**Exercise description**. The line with "Where should I" marks the start; please set it down along with all later lines through the end of the material, exactly, leaving out pictures.

Material supplied Block Start

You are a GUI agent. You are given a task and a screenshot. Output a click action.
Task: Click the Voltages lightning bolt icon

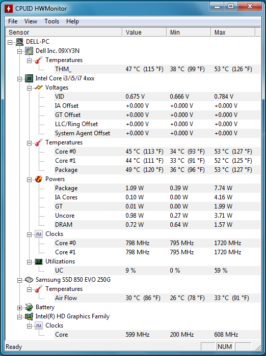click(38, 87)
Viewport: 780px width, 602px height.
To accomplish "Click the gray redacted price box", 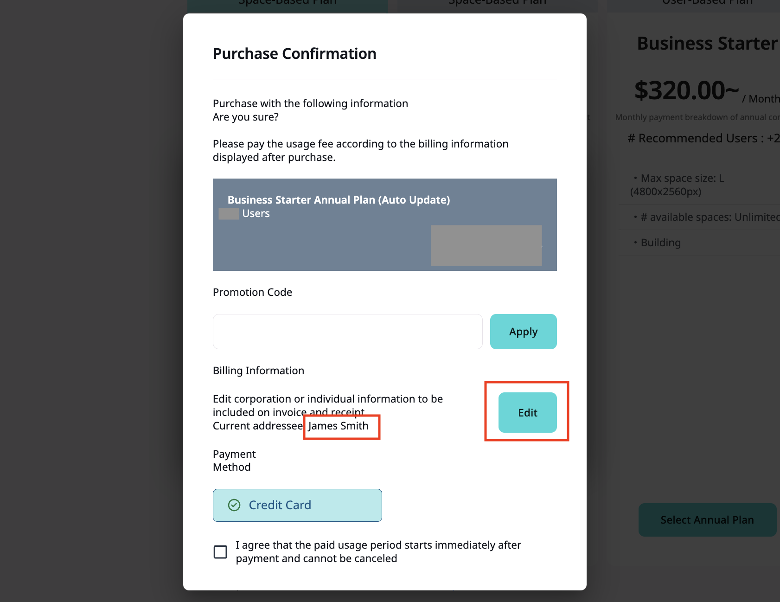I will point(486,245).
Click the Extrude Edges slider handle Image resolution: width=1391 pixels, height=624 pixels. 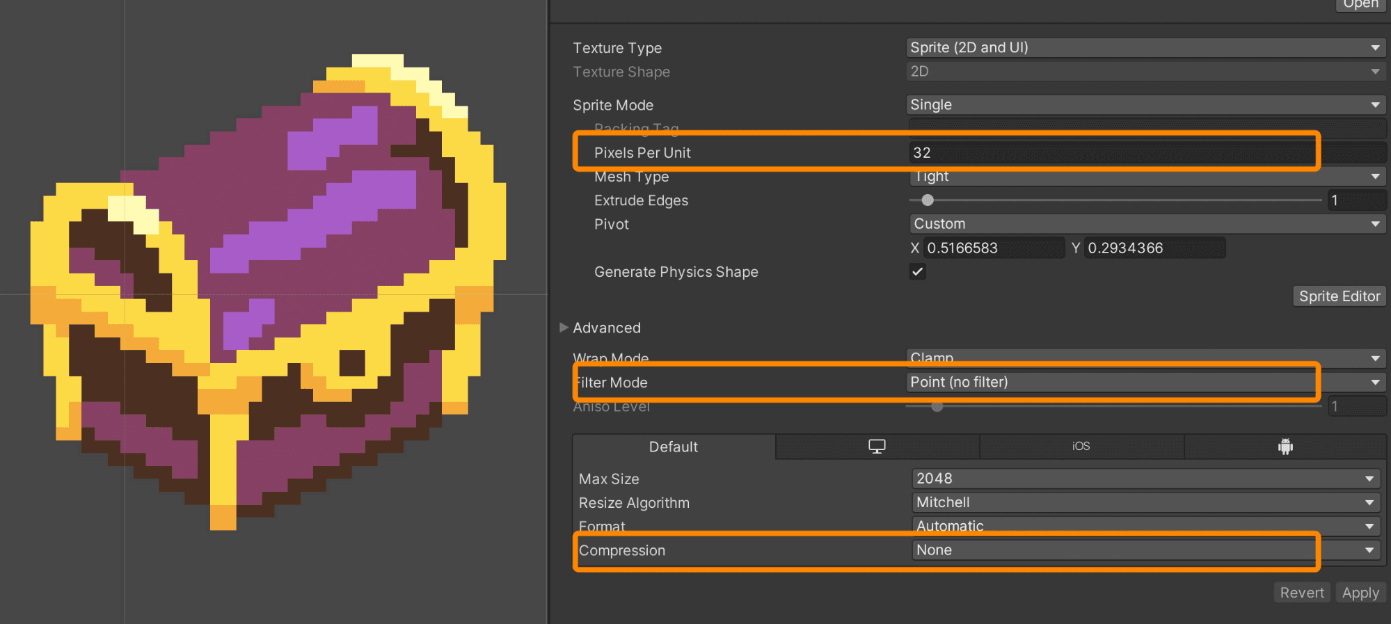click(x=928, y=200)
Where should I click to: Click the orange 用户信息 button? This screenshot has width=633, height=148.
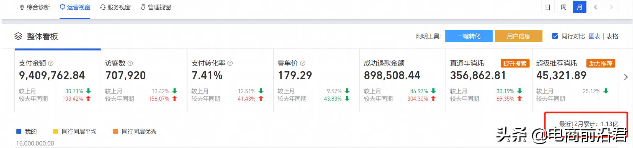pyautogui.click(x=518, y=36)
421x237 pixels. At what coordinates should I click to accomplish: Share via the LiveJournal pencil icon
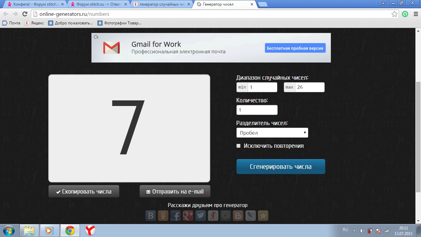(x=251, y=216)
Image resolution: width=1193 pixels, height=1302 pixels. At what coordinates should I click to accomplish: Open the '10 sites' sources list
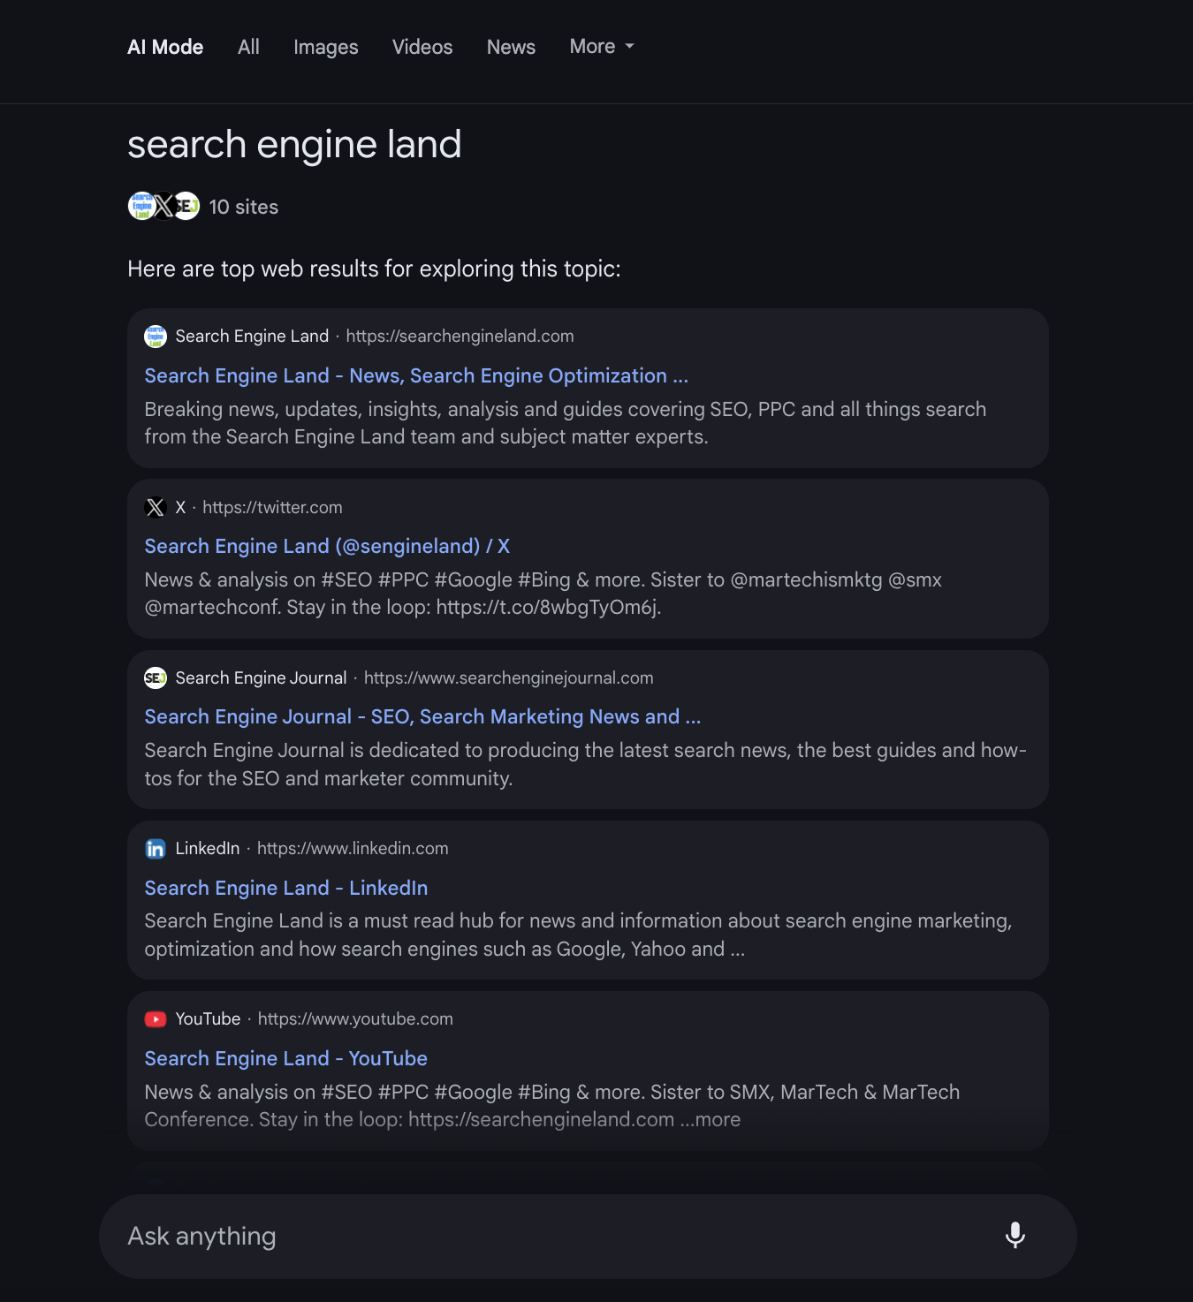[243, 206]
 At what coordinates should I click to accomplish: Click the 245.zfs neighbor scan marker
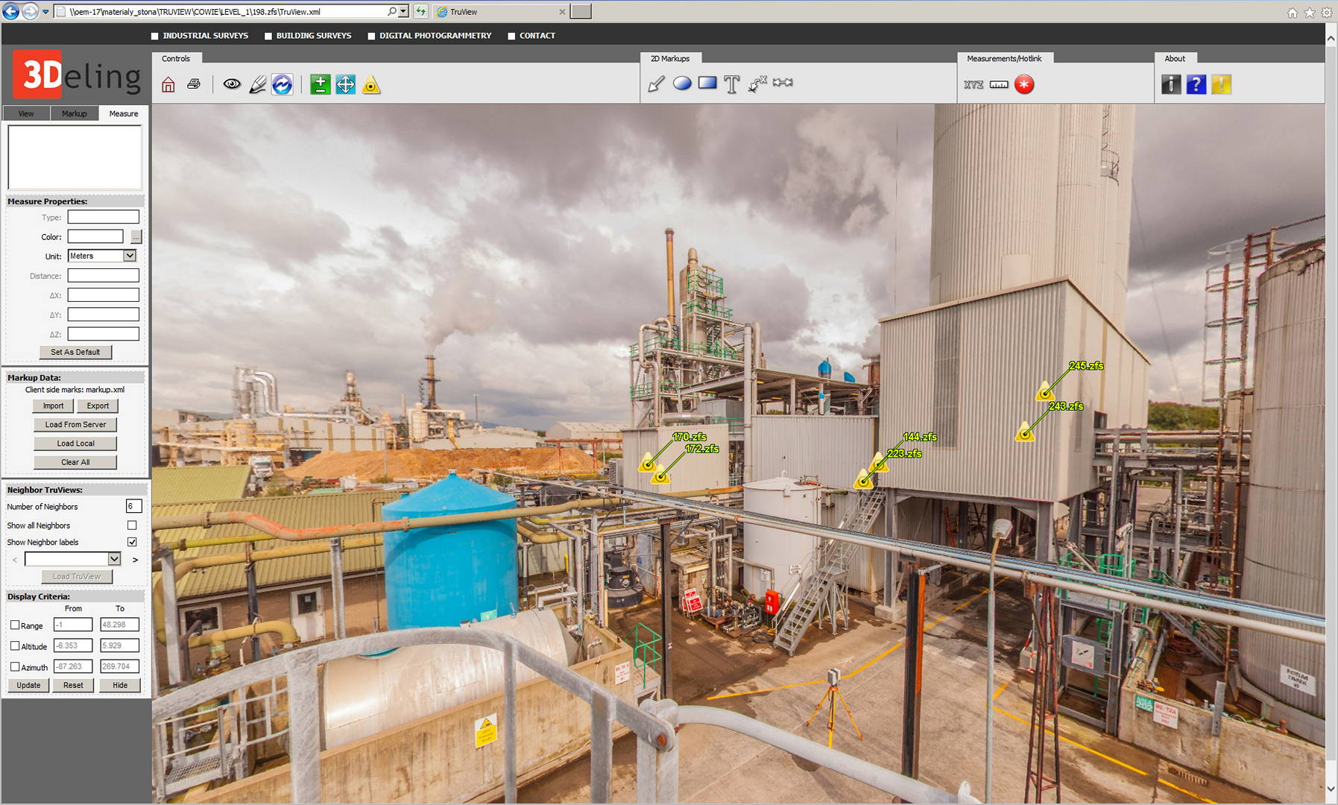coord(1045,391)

Material supplied Block End

**Answer to the problem**.
Where should I click to: Click the orange 用户信息 button? This screenshot has width=633, height=148.
pyautogui.click(x=518, y=36)
421x237 pixels. At what coordinates should I click to accomplish: Share via the LiveJournal pencil icon
(x=251, y=216)
Image resolution: width=1193 pixels, height=1302 pixels. At what coordinates should I click to accomplish: Open the '10 sites' sources list
[243, 206]
 At what coordinates should I click to accomplish: Click the 245.zfs neighbor scan marker
coord(1045,391)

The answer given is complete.